After the Parkland shooting, I became curious about how my friends from around the globe feel in their schools, so I asked them. My friend, Sofia, lives in Colombia, considered for many years to be one of the most dangerous countries on earth. When asked if she feels safe in her school, she told me that because it is so much more difficult to buy a gun in Colombia that mass killings in schools are virtually unheard of. She acknowledged that, of course, robberies and other individual gun crimes happen, but never in public places, like schools or concerts.
She said she thought that school shootings in the U.S. were heartbreaking, shocking and unacceptable.
I have two friends who live in Kurdistan, which is also considered a very dangerous country. They both told me that while they don’t always feel safe outside of their homes or school due to political unrest and violence, school is actually a safe haven for them. They feel very safe in school and don’t recall a school shooting ever happening in their country. Not one.
My friend, Solgunn, who lives in Norway, known for being very safe with regard to gun violence. Why? Because they recognized the problem after their horrific 2011 mass shooting and made it virtually impossible for guns to be used to massacre. Solgunn told me that the idea of someone coming into her school and gunning students and staff down is completely unthinkable, and, to her knowledge, has never happened. She described the Parkland shooting as “horrifying, devastating, and heartbreaking.” She told me she will likely not travel to the U.S. because doesn’t want to put herself at risk. It is incredibly sad to me that every friend I have outside of the U.S. feels safe in class while I sometimes feel afraid to go to school in what we consider the greatest country on earth.

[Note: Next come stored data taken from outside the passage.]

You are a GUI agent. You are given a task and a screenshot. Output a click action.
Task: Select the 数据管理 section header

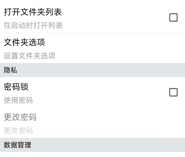[92, 145]
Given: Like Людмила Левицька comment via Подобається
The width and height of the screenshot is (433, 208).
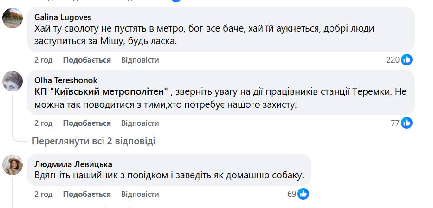Looking at the screenshot, I should click(87, 194).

I am outraged that I feel like a sitting duck in my classrooms. More importantly, my parents (who vote in every election), are fed up with the lack of initiative taken by the lawmakers that currently representing them. I believe that we need to help our lawmakers get out from under the thumb of the NRA by making it clear that our parents plan to vote them out if they accept NRA money. Then, when people my age become eligible to vote in the next election cycle, we will multiply those votes against NRA-backed candidates and for those candidates who are courageous enough to reject NRA contributions and run on better platforms. We are not going away this time. We will always remember the children we have lost in the numerous school massacres we have lived through. We will also remember those candidates who are willing to accept this dangerous status quo. We will show them their time is up with our votes, which are actually much more powerful than NRA dollars.

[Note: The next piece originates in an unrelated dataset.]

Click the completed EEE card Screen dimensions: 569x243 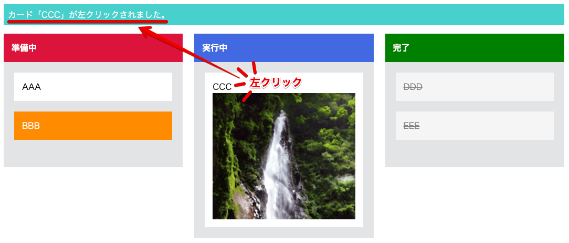475,126
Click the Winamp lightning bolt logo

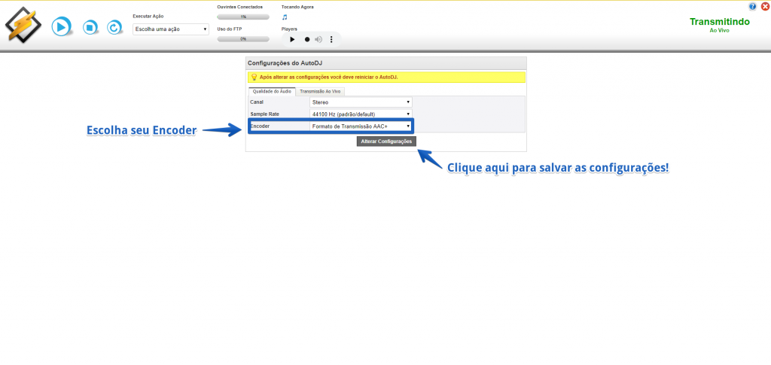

We know we can do better, and I believe we will. I am heartened to hear of the many major companies which have recently cut ties with the NRA and others which are starting to self-impose gun regulations. I am also so happy to hear that colleges are beginning to release statements indicating that they will not penalize students who participate in upcoming national student walkouts. They will be on the right side of history, right alongside me, my fellow classmates and the adults who care about us and our future. My generation is one ripe with extraordinary power, and our time has nearly come to exercise it. Watch us rise.